日本病院薬剤師会の武田泰生会長と日本薬剤師会の山本信夫会長は、薬剤師俸給表の創設など病院薬剤師の処遇改善に関する要望書を、加藤勝信厚生労働相宛てに提出した。
7月24日に、城克文医薬・生活衛生局長を通じて要望したもの。医療職俸給表(二)には、栄養士、臨床検査技師、理学療法士、作業療法士等と共に薬剤師が適用されている。要望書では、薬剤師の初任給が6年間の専門教育を必須とする医師、歯科医師と比較して大きく下回っていると指摘。医師・歯科医師には初任給調整手当が適用されている一方で、薬剤師には適用がないため、薬剤師に対する初任給調整手当の適用も求めた。

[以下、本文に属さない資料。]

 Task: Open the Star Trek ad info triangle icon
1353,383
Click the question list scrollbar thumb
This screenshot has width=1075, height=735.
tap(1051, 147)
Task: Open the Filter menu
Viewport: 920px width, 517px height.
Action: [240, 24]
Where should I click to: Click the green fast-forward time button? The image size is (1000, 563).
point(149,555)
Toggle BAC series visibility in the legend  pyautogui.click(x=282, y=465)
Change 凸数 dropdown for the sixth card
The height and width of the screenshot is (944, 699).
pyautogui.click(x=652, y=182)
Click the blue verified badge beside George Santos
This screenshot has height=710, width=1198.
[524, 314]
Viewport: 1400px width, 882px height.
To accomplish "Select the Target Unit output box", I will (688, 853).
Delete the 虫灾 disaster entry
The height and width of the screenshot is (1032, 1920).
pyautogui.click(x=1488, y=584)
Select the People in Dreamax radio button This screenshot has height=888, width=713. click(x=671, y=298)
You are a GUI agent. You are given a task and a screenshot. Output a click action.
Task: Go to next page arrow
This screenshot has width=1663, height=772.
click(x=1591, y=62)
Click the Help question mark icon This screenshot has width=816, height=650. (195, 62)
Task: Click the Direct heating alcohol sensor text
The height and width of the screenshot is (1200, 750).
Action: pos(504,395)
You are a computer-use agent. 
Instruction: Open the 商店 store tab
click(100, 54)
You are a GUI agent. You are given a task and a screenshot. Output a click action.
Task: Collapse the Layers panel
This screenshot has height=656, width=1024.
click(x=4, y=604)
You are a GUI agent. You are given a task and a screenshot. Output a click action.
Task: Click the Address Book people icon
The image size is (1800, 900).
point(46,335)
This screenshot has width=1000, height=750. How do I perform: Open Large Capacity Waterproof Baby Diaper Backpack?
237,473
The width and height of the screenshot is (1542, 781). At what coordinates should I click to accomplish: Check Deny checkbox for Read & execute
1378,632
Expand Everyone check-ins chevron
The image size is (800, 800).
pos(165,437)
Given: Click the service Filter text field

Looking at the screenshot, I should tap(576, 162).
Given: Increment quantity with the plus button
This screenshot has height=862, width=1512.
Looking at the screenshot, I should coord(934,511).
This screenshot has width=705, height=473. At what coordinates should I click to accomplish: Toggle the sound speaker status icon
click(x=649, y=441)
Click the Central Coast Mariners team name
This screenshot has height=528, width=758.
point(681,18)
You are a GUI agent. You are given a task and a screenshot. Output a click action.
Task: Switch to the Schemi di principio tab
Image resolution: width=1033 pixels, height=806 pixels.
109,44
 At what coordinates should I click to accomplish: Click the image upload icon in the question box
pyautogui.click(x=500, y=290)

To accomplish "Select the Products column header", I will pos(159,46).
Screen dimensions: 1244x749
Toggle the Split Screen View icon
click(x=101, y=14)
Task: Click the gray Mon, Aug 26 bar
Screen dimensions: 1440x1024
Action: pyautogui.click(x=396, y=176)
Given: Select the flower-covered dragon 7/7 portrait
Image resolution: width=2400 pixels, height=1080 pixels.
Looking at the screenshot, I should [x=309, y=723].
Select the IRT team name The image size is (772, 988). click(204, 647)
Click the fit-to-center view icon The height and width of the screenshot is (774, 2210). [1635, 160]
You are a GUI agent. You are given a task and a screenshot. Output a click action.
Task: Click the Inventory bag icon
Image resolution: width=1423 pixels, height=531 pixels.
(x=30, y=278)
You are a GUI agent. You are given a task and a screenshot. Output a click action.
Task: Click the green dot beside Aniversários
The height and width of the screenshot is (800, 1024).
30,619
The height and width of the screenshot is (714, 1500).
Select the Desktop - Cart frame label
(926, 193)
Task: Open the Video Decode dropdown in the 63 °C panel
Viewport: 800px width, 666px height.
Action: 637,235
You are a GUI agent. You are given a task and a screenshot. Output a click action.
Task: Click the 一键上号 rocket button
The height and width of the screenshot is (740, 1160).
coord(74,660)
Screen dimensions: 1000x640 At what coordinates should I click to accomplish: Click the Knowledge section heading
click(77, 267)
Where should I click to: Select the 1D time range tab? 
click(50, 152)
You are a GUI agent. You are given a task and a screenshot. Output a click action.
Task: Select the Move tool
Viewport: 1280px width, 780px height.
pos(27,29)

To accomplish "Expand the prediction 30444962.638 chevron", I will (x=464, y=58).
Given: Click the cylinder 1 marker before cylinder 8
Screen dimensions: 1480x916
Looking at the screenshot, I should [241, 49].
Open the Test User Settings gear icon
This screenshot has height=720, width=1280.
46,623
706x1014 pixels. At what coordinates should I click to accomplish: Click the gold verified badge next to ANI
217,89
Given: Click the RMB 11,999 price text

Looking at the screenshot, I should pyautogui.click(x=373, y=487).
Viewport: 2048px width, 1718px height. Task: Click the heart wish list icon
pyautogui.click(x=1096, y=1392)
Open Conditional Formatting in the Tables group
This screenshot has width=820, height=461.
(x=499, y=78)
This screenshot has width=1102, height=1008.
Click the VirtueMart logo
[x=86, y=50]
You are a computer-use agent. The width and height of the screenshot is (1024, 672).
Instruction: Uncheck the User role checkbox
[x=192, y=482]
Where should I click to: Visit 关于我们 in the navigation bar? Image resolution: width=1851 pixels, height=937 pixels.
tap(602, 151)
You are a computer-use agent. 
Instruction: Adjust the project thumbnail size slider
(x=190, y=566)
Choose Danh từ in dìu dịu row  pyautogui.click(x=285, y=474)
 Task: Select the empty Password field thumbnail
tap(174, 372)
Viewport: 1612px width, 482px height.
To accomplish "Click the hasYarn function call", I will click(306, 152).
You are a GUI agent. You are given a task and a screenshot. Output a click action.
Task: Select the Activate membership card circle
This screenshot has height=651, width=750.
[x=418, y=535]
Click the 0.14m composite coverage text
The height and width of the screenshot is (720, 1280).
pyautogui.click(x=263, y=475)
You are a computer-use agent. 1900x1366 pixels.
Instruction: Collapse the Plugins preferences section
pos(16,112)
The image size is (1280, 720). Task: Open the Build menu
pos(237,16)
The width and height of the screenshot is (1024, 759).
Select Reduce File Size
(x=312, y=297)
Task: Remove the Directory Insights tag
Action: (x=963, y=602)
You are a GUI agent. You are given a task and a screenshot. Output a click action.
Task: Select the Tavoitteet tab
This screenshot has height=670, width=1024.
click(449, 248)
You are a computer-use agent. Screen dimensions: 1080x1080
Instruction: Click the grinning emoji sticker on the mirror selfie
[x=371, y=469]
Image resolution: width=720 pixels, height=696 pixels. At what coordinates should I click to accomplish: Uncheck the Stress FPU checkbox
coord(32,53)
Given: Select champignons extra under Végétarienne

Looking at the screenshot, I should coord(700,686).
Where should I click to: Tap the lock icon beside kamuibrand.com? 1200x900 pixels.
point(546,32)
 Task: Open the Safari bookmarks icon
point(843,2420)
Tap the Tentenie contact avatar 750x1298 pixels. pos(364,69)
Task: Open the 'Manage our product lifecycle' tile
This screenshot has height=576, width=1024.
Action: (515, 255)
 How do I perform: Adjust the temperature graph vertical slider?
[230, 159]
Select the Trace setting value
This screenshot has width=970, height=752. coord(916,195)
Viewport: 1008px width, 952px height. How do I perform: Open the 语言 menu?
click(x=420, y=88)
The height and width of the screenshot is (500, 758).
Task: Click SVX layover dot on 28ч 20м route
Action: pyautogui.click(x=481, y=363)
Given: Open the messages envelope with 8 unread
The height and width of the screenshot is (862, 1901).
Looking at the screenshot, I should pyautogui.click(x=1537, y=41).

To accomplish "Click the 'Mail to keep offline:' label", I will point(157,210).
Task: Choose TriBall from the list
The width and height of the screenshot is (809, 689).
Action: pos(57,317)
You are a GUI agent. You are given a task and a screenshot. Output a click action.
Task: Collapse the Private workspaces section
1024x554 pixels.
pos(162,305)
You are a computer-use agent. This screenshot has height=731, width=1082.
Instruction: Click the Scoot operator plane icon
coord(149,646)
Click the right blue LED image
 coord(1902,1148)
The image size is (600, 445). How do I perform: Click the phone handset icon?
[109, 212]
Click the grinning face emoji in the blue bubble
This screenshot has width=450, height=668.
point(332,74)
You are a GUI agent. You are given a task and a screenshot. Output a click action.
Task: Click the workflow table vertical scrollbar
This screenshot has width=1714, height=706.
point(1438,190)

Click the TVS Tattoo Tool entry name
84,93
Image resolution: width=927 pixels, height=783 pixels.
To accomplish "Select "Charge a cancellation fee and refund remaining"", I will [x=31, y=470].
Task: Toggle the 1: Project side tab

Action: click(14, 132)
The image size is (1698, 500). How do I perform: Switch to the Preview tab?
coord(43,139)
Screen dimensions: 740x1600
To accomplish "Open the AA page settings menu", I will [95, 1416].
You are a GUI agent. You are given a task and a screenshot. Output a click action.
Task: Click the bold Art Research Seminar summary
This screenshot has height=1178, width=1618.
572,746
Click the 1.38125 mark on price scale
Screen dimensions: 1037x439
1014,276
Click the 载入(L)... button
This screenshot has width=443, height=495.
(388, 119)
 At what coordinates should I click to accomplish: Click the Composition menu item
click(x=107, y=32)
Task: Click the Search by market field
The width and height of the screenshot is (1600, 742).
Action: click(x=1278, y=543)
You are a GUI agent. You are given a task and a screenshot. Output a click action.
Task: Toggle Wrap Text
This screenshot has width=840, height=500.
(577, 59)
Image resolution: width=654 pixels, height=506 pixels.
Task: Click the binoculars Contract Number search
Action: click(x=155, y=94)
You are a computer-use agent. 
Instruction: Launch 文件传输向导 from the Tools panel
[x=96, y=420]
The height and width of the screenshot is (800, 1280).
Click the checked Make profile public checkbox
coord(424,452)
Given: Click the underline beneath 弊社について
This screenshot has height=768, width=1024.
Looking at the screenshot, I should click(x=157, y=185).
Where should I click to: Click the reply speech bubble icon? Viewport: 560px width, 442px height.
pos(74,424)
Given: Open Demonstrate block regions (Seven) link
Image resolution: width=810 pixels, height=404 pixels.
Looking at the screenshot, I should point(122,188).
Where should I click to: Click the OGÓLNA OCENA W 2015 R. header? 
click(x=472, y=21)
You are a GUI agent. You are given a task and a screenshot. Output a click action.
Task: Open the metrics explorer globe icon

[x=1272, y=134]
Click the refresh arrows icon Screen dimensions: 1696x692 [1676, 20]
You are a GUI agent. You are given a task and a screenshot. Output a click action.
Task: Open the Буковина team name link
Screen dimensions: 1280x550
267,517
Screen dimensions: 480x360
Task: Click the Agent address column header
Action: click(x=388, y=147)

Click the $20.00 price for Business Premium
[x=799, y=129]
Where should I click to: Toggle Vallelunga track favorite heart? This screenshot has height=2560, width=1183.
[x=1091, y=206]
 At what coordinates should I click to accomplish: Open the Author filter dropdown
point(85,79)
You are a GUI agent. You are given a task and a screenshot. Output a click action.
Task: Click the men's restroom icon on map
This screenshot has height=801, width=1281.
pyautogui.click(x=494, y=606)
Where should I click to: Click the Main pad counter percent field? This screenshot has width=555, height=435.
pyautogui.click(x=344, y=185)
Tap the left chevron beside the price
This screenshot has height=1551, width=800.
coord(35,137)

勤務薬剤師の給与は国家公務員の俸給表(医療職俸給表〈二〉)を使用するか、それに準拠して設定されていることが多く、薬局薬剤師との初任給額の格差が生じていることなどが報告されている。
病院薬剤師と薬局薬剤師の初任給額について、病院では平均372万7000円、薬局では平均415万3000円と平均値で40万円以上の差も見られている。病院薬剤師と薬局薬剤師の給与は、全体として病院薬剤師の年収が薬局薬剤師を若干上回るものの、管理薬剤師と比較すると大きく下回っている状況にあることから、病院・診療所で薬剤師が採用できない現象を引き起こす主な要因の一つとなっている。
日薬の山本信夫会長は9日の定例会見で、要望の実現については「容易ではない」としながらも、「病院薬剤師が病院の中で働いていることは評価しなくてはいけない。少しでも良い給与体系で働けるようにすることで薬物療法の質が上がっていく」と述べた。